(Screenshot grounding data)
= = = = = = =

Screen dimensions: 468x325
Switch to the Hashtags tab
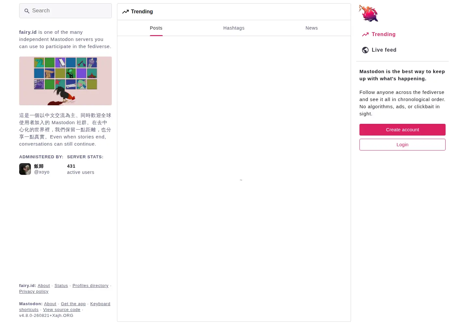234,28
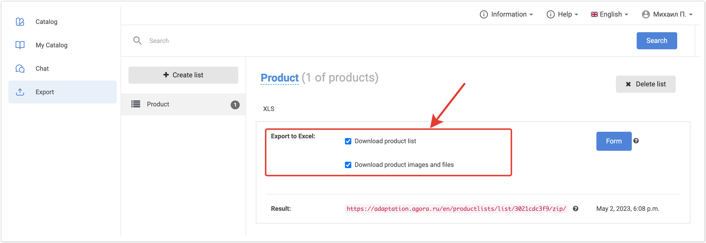Expand the Information dropdown
Screen dimensions: 706x243
pos(506,14)
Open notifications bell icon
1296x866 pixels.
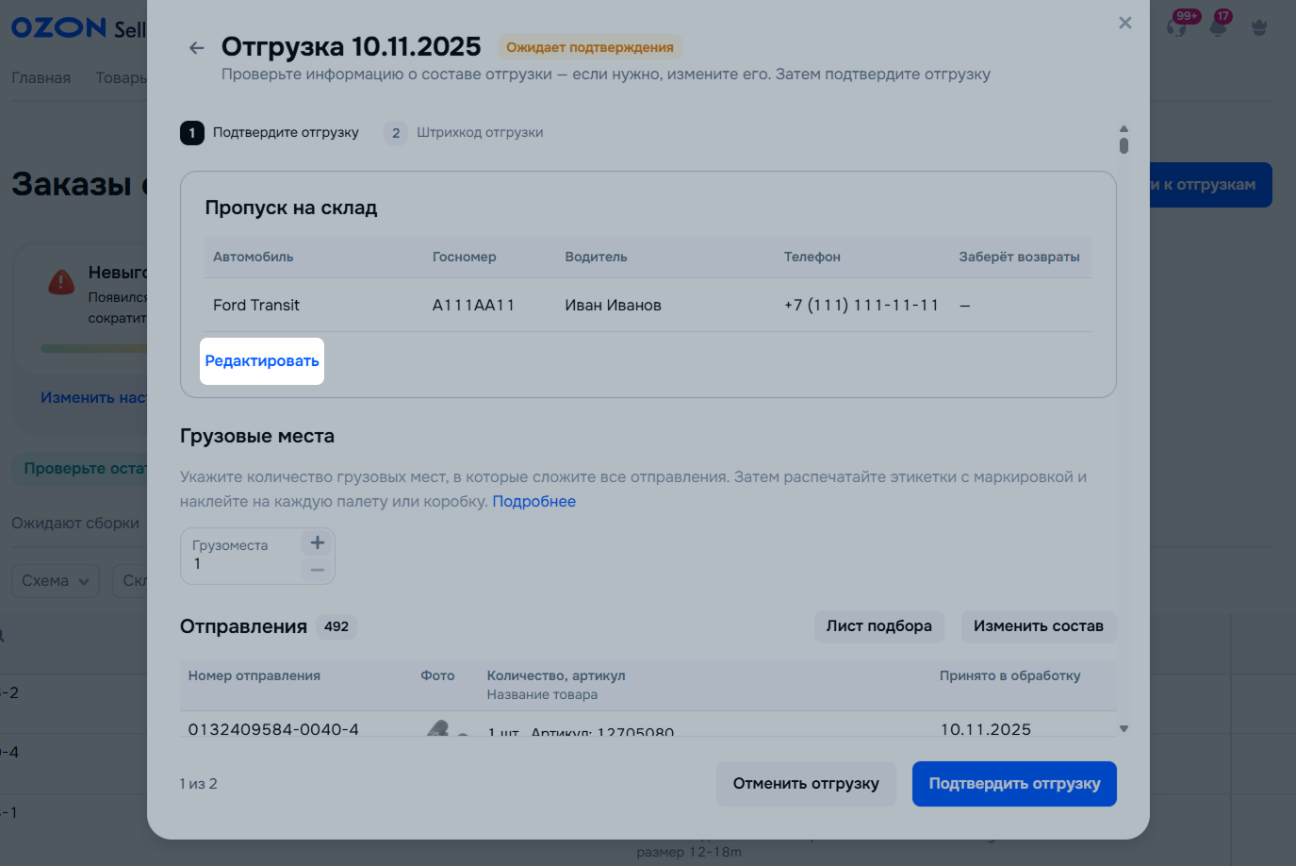pos(1218,26)
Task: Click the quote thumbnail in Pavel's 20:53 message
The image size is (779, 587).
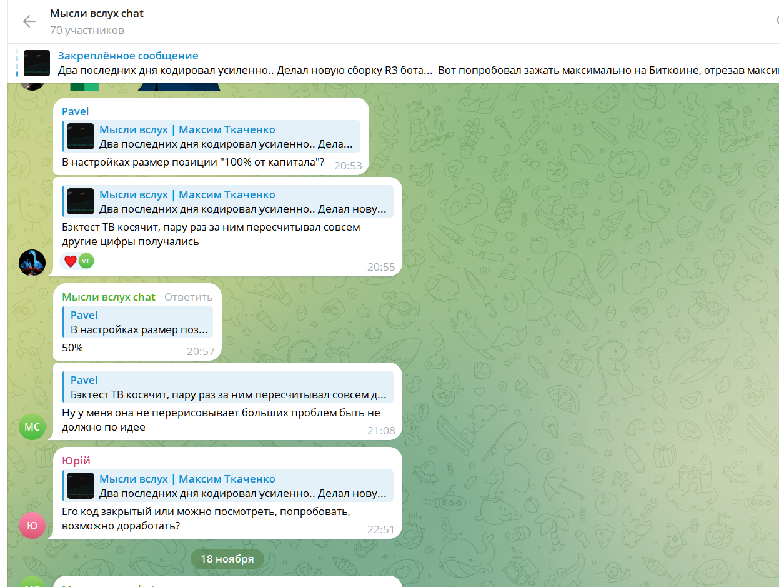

= = = = = = =

Starting with the line that holds "1296x866 pixels.", return each line exactly through the final line of the entries above; pictures are not part of the output.

• [Answer to this problem]
1296x866 pixels.
pos(1218,26)
Task: Click the quote thumbnail in Pavel's 20:53 message
The image size is (779, 587).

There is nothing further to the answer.